Nipsey’s Hussle’s public memorial service was filled with many anecdotal moments from the rapper’s closest friends and family members, but perhaps the most interesting stories came from someone who’d known Nipsey since birth—his older brother Samiel Asghedom.

Samiel aka “Blacc Sam” was one of the many speakers who took to the stage during Nipsey’s funeral at the Staples Center and did his best to hold back tears as she spoke about his little brother.

Of the many stories Sam shared, one of the most interesting was about the moment he realized Ermias (Nip’s birth name) was a gifted individual when he built a whole computer from scratch.

Sam explained that a then 12-year-old Nipsey started “coming home from school with a backpack full of computer parts” and storing them in the bedroom they shared.

At first, Sam said he didn’t think Nip could do it, but he admitted that he was “amazed, really was mind-boggled” once Nipsey completed the task and the computer actually worked.

“I was proud of him, mom, everybody couldn’t believe it…he was able to do something like this,” Sam said, adding that Nipsey later used that same computer to download software to record music.

Sam went on to share the story about how they bought the abandoned parking lot at Slauson and Crenshaw that Nipsey used to sell CDs in after officials threatened to kick them out. That location later became the home for their Marathon clothing store.

Quoting a lyric from Nipsey’s song “I Don’t Stress,” Sam said Nipsey embodied his music wholeheartedly.

“I swear to God, everything he said in the music is who he was… I hope he knows were all proud of him. Well know the music: ‘If I die today I know the set proud ni**a.’ And that’s how Nip thought, he loved everybody and just wanted to inspire and bring something back… It wasn’t about handouts and giving… Nip was about demonstrating, and coming back.

“He appreciated, whether he said it or not, the pats on the back. That sh*t meant a lot to him… You made the world proud… The whole family appreciates everything.
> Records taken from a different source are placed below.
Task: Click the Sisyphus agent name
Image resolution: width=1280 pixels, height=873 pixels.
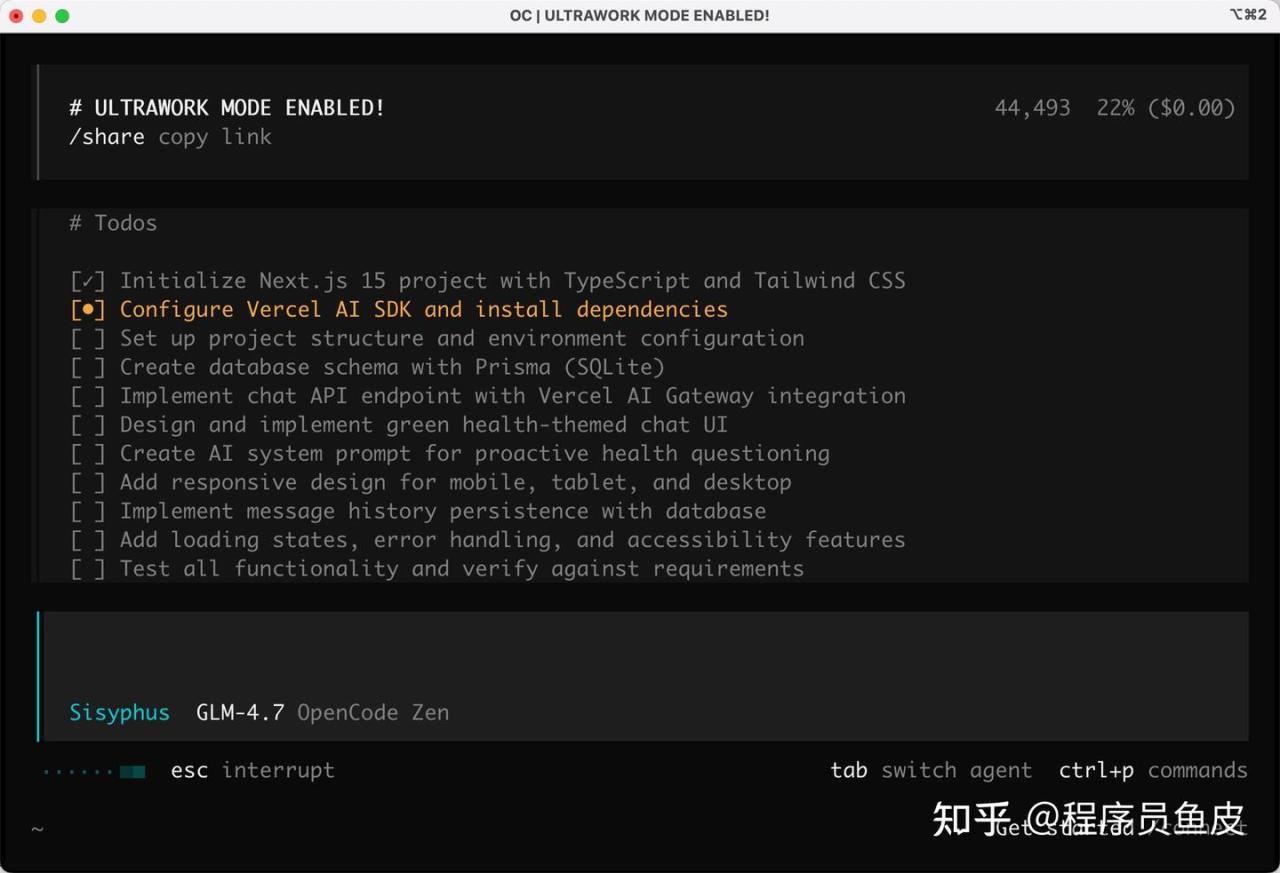Action: pos(119,713)
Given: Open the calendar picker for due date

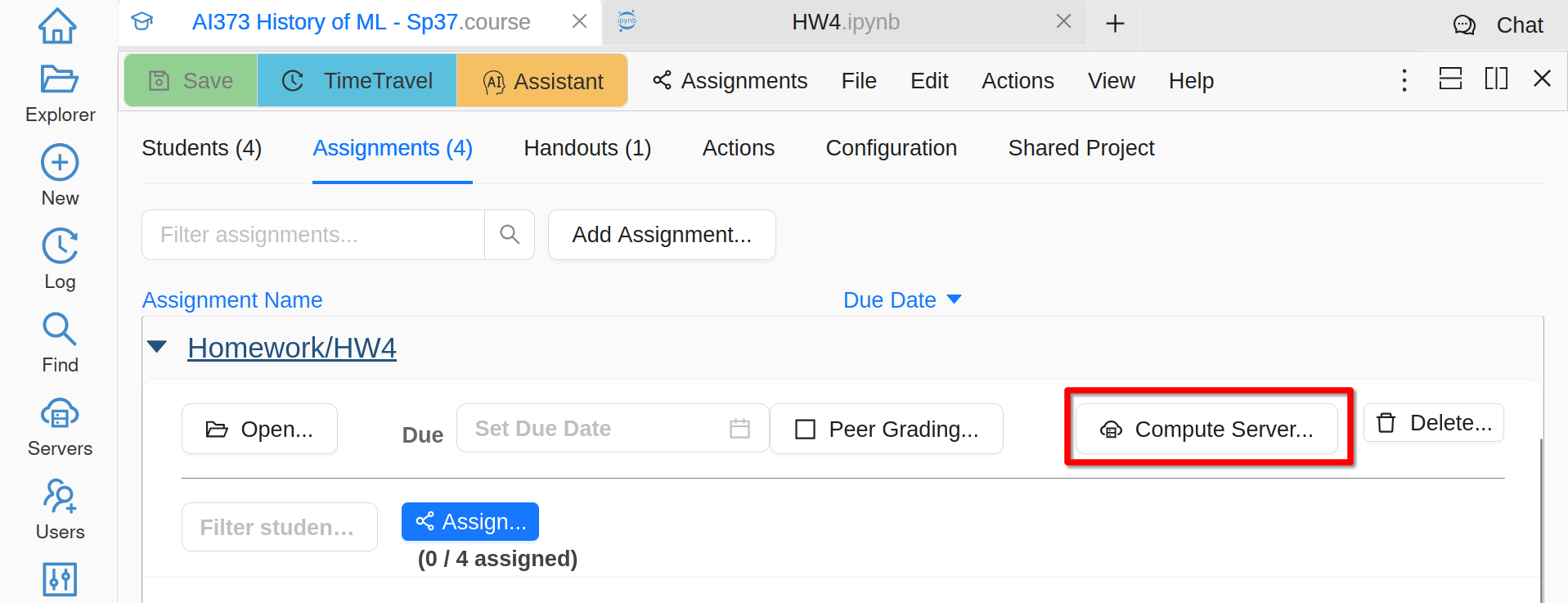Looking at the screenshot, I should click(739, 429).
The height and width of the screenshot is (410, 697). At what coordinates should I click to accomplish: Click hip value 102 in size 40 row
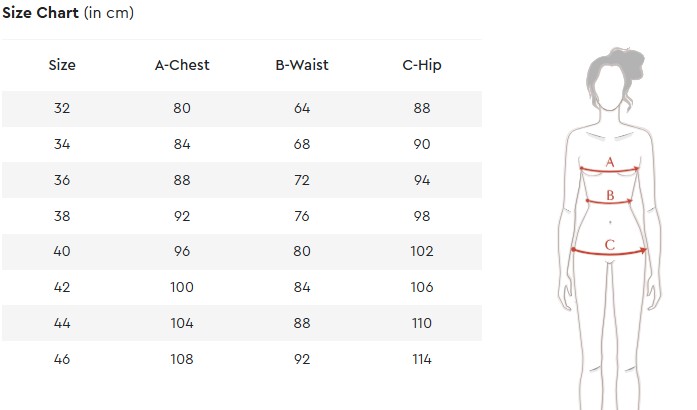click(x=422, y=251)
That was my little bro man… I hope he knew I loved him and I was proud of him.”

Asghedom also talked about being knocked out cold in a fight with neighborhood bullies, and he woke up to see his little brother fighting with the guys who knocked him out. “Bro held it down while I was out, for sure,” he said, laughing.

Blacc Sam also said the two used to talk about leaving a legacy, and people would say that once Nipsey made it, he would abandon the neighborhood he grew up in, which he didn’t.
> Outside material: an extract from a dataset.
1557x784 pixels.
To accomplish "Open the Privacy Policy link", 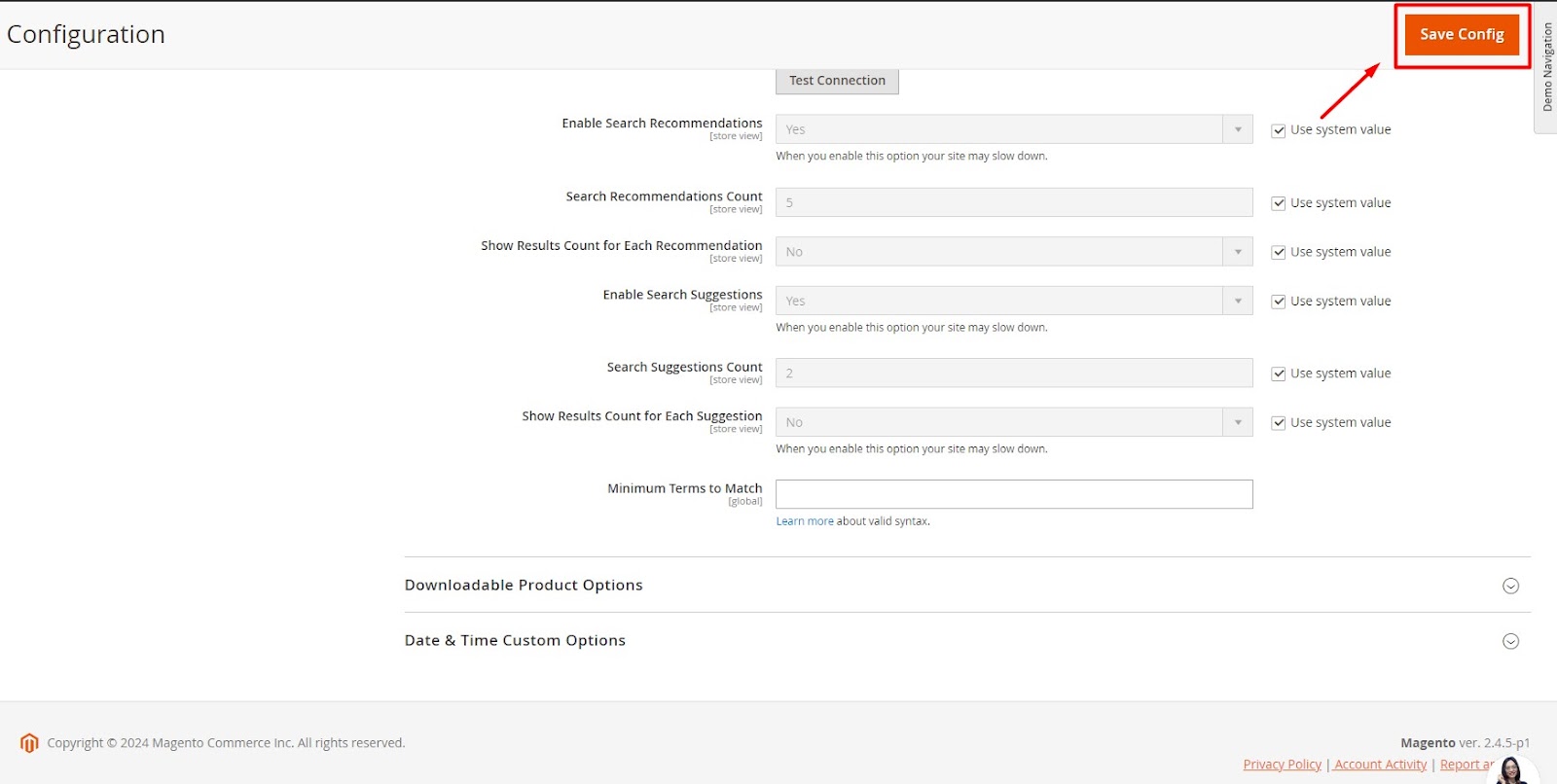I will coord(1282,765).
“We don’t know if we’re going to go at 80, 60, 30. Or 20,” he said. “The one thing is that when you go, you go the right way. You stand up for what you believe in. You put your money where your mouth is. And you never fold. Never let the pressure sway you from doing what you want to do. Never let the politics stop you from coming around and staying around. And I hope everyone knows that’s what bro did. Bro stayed and he died on Crenshaw and Slauson.”